Daenel {living outside the stacks}I want to take this opportunity to say “thank you” to those of you who’ve stuck by me over the last 8 years. gasp I cannot believe I’ve been doing this that long… I won’t lie and say this comes easy. Goodness knows, there’ve been days when I’ve thought about not just shutting down the blog, but Facebook and Instagram as well. More times than not, I’ve found that I have little to say or I feel like I’m only contributing to the noise in the blogosphere. Neither of those are particularly good feelings. Especially when I remember how I wanted to be a combat photographer / reporter when I was a kid. I read Message from Nam by Danielle Steel and it totally shaped my tween years…

Over the past few days weeks months, I’ve been thinking about where I see this blog going and whether I want to continue doing this or not. And, in order to answer that question, I have to think about why I started this blog.

When I first started Living Outside the Stacks, my family’s life was in a state of flux. Due to a promotion, The Hubs and I were moving our kids from Pennsylvania to Missouri and I wanted a way to document that move and share all of the firsts with family and friends. I also wanted a place where the kids could ~ if they wanted to ~ share their thoughts and feelings about the move and all that it entailed. As I started writing, it turned out that more strangers that family and friends were reading about my life and this little space grew to include people on Facebook, Twitter, and, much later, Instagram.

And things with my family changed as well. My kids grew up. I mean, I know it happens to all of them, but as they grew up, they asked me to share less about them and about the family, which I did. My primary job as their mother is to respect them and their desire for privacy. This meant I had to find other things to write about, but what? For a time, I focused on faith but I feel ill~equipped to do so. I know that God gives us the words, but there are so many others who share their faith so much more eloquently than I. Then I focused on books, but finding time to read and post on a regular schedule became difficult. Gosh, this is starting to sound like a post full of excuses and that is not my intent at all. I just want to talk and be real about life and why my words are coming fewer and farther between.

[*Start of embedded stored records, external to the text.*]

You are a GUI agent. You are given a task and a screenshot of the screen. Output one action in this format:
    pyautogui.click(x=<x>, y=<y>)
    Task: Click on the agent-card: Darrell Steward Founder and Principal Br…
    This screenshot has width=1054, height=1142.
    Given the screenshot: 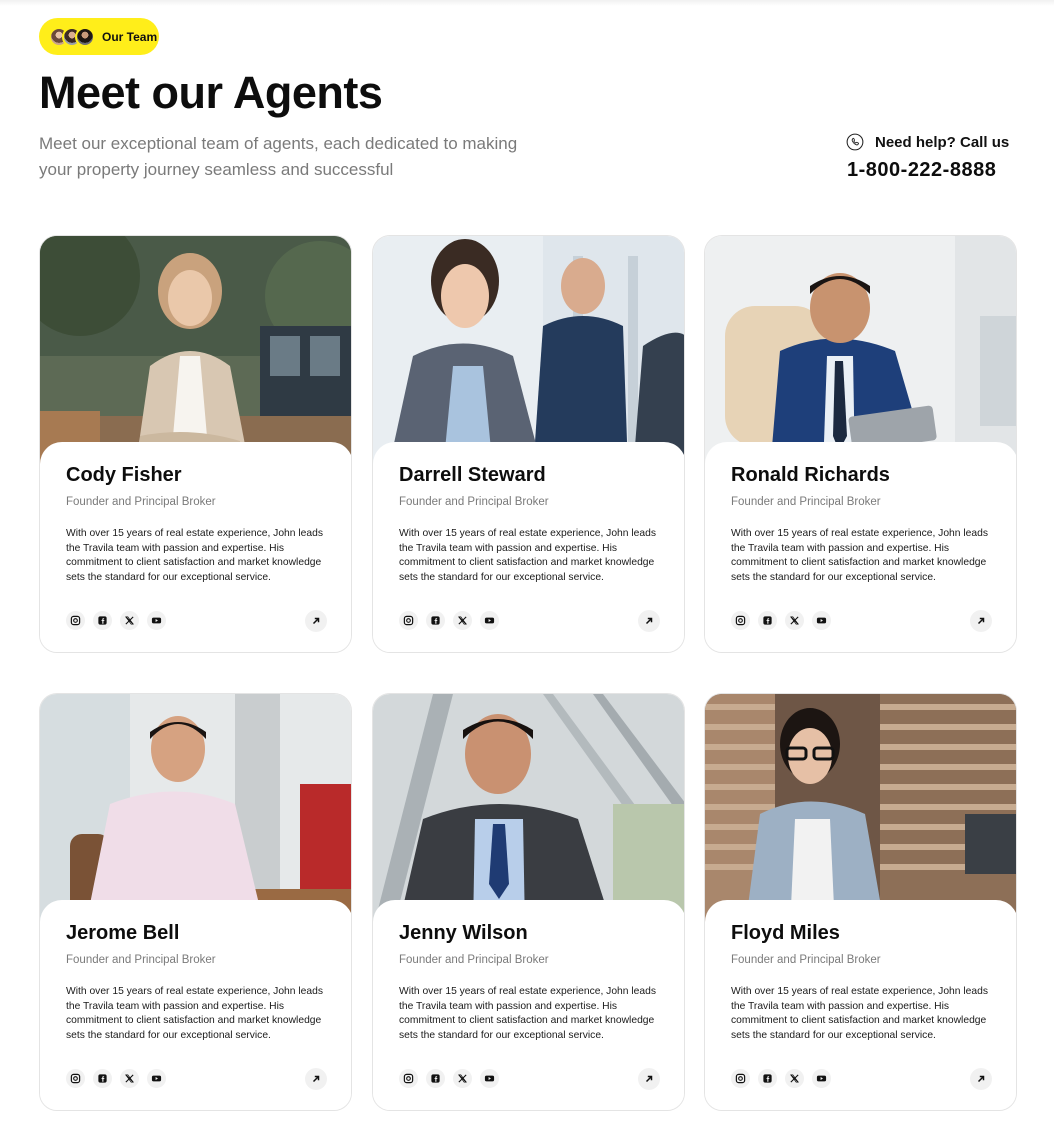 What is the action you would take?
    pyautogui.click(x=528, y=444)
    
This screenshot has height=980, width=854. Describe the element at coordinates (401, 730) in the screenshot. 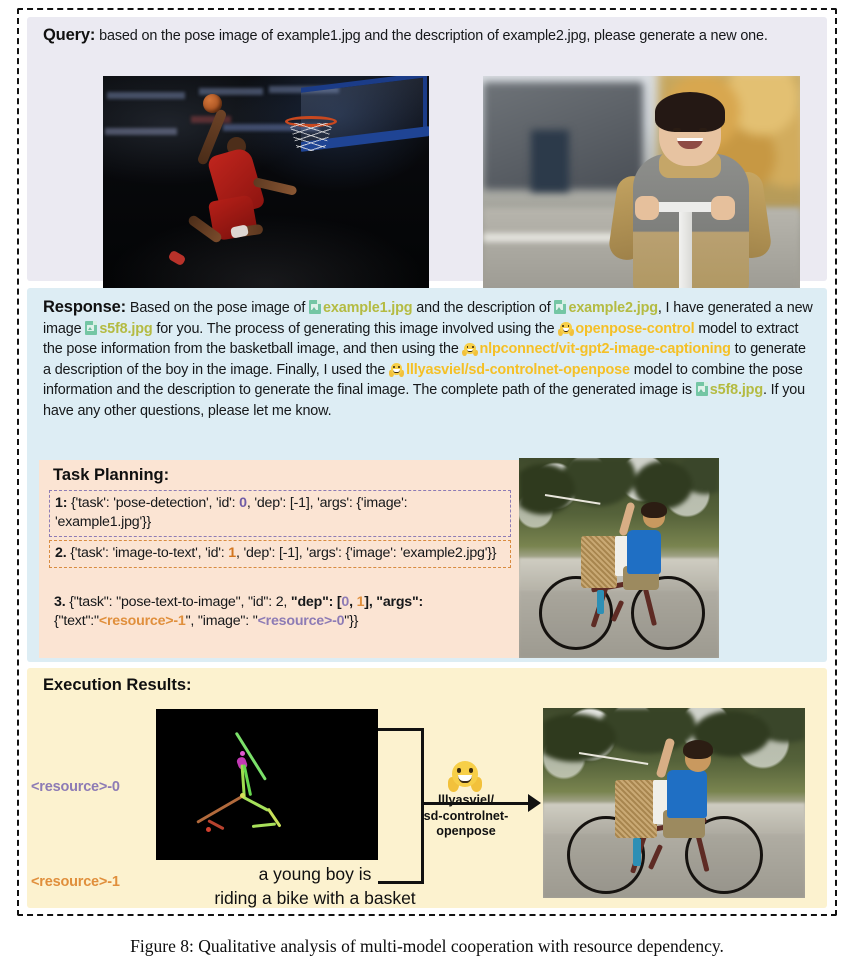

I see `connector-branch-top` at that location.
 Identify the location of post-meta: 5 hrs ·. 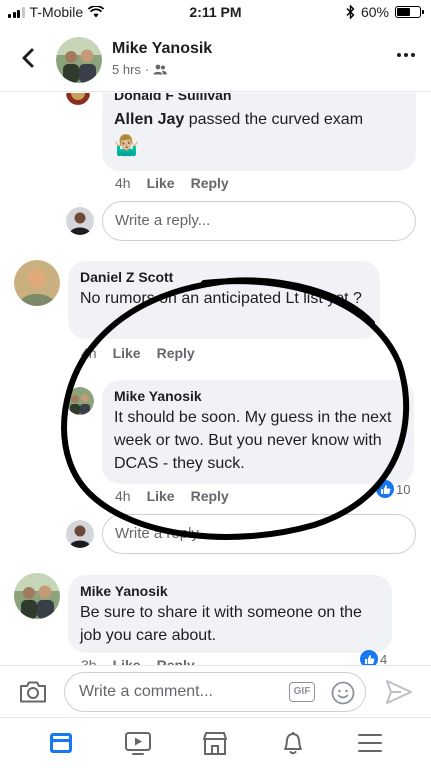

In a few words, I’ve lost my focus. I don’t know what I want to write about anymore. I’m 44 years old and I don’t know what I want to be when I grow up. Being here, in this space, has taught me a few things about myself, but I’d say the biggest thing is that I enjoy being behind my camera. And, honestly, I wouldn’t have found that out if The Hubs hadn’t surprised me with a camera years ago even though I’d never told him about my long forgotten dream of being a combat journalist.

But even photography has its limits. I’m not a creative photographer at all. As much as I enjoy the photography challenges on Instagram, I really struggle with those. And I don’t think I’m a documentary style photographer either. Photographing other people makes me nervous. What if they don’t like my vision or they’re not happy with the images? I don’t think I can take that kind of pressure. I do, however, enjoy photographing buildings and things like that. So if I could figure out something to do with that, I’d be pretty darn happy.

Anyway, if you’ve made it through my rambling, this post was supposed to be a thank you to all of you, who’ve stuck by me over the years. We’ve been through a lot together. I’ve celebrated births with you and mourned the ending of life, I’ve read about changes in your careers, and all of the random things that happen on the day to day. You’ve watched my children grow from teenagers to young adults. You’ve cheered me on as I’ve gone on job interviews. But, mostly, you’ve joined me every morning for a cup of coffee {or tea} and for that I’m eternally grateful. Thank you for sharing your life with me. And thank you for allowing me to share mine with you.